American Soccer's Punk Ethos

Friday, April 16, 2010 | View Comments

One of the things that I've always loved about soccer in America is the DIY, punk rock ethos of the sport. While youth soccer (like any sport) can often be orchestrated painfully rigidly, and the very highest level of the domestic game is often an exercise in corporate legalese, there's a beauty to be found in low-level street soccer. I remember back in High School, I'd regularly play Saturday pickup games with a group of Mormon dental students, all of whom looked like they just finished an Abercrombie and Fitch photo shoot. The summer after I turned nineteen, I'd take two buses and a train on Thursday nights to play on a rocky West Philadelphia pitch, often being one of the only players in the country legally, and I'd get home around one in the morning, often bloodied. There were good players, and not-so-good players, but none of them was ever going to threaten to make it professionally. We were playing for simple love of the sport, for the cathartic release of a cutting pass, the triumphant feeling of a well-timed tackle, and that occasional, spontaneous ecstasy that comes from scoring a goal.


And then there's fandom. That weird cocktail of loyalty, competitiveness, socialization, love of sport, petty oneupmanship, and base tribalism that drives otherwise perfectly rational people to part with significant chunks of their hard-won lucre for the privilege of watching someone else play. Often, fans spend time and money crafting banners and tifo displays (The sheer size of Toronto's Dichio banner still takes my breath away), learning songs, and setting off pyrotechnics to show their support. I'm a member of the Sons of Ben (number 949, to be exact), and the story of the SoBs is a pretty interesting tale. Basically, a small group of soccer fans got bored with waiting for the league to give us a team, so they started going to games and MLS events with the sole purpose of annoying Don Garber into giving Philly a team. Long story short, the group isn't so small anymore, and we get to complain about goalkeeping errors and missed calls just like anybody else. The thing that always amazes me, though, is just how much work these average guys were willing to do to realize this pipe dream.

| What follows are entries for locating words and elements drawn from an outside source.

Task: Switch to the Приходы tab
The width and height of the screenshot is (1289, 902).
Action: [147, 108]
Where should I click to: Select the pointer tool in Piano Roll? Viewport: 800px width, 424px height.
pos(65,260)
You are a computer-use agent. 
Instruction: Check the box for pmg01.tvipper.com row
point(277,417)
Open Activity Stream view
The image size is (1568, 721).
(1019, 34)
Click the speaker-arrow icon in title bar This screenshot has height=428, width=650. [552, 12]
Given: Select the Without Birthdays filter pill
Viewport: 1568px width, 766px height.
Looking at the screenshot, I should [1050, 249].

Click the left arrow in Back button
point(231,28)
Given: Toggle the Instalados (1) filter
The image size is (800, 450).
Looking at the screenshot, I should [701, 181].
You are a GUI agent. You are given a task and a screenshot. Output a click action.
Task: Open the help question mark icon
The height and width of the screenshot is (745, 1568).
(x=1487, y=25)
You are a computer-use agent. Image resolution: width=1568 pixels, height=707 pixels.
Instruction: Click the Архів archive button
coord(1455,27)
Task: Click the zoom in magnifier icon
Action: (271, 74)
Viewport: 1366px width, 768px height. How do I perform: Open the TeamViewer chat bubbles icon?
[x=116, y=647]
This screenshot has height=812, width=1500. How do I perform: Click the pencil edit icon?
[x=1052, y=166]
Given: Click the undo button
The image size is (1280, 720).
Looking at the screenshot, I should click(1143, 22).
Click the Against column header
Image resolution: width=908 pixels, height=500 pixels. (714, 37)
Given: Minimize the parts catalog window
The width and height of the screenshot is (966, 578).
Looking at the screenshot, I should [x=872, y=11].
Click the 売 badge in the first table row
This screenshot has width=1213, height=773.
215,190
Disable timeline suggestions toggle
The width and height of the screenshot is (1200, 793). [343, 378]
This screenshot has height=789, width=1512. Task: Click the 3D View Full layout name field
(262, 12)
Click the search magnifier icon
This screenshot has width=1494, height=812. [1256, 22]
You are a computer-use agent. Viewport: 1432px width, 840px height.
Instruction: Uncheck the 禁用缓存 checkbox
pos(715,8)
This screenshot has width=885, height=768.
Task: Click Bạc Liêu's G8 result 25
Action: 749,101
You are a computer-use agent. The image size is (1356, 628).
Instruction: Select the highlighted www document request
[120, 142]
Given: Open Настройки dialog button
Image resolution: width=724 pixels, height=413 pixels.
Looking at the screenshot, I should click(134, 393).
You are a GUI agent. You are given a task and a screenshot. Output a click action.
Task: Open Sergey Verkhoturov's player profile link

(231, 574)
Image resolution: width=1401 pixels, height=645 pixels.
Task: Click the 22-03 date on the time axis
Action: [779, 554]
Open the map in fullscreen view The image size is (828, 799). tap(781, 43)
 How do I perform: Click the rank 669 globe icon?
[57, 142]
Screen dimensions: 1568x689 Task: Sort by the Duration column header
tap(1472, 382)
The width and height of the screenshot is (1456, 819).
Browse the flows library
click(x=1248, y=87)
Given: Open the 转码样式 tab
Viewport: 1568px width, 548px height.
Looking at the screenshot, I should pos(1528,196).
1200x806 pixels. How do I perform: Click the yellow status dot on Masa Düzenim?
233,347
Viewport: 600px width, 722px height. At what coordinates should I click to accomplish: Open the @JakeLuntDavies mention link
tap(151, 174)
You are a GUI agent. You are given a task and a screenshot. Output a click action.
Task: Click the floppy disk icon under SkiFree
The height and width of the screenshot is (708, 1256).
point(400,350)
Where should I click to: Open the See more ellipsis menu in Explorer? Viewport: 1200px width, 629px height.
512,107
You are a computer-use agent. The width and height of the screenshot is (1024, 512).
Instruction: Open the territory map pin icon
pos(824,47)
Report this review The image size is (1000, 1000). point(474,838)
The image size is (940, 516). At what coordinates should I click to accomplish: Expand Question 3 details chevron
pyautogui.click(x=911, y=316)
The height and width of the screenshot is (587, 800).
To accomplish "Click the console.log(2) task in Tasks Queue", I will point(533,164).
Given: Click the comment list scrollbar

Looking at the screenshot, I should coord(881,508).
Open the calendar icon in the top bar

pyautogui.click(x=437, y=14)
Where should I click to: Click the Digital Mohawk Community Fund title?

And it's certainly not just Philly fans. The American soccer landscape is more than just a lot of people who like game. It's a movement. There's a real cohesiveness born from the fandom, and shaped by our status as perennial underdogs. Our sport is under-appreciated by the mainstream American sports media, and in true punk fashion, we decided to solve our own problem. There is an impressive number of quality soccer blogs and podcasts out there, many of which were started by regular guys with normal jobs, who were simply tired of not seeing intelligent discourse about the game.


There's also a weird feeling of "we're all in this together" when it comes to rivals, which really doesn't exist in other major sports, or in soccer circles around the world. I may despise a certain group of over-caffeinated pitchmen masquerading as a soccer team, but deep down, I know it's better for the sport as a whole to have twenty thousand fans in a glorified bedpan than twelve thousand in the Meadowlands, and on some level, I want Red Bull Arena to be a success.


And then of course, there's Danny Califf's hair.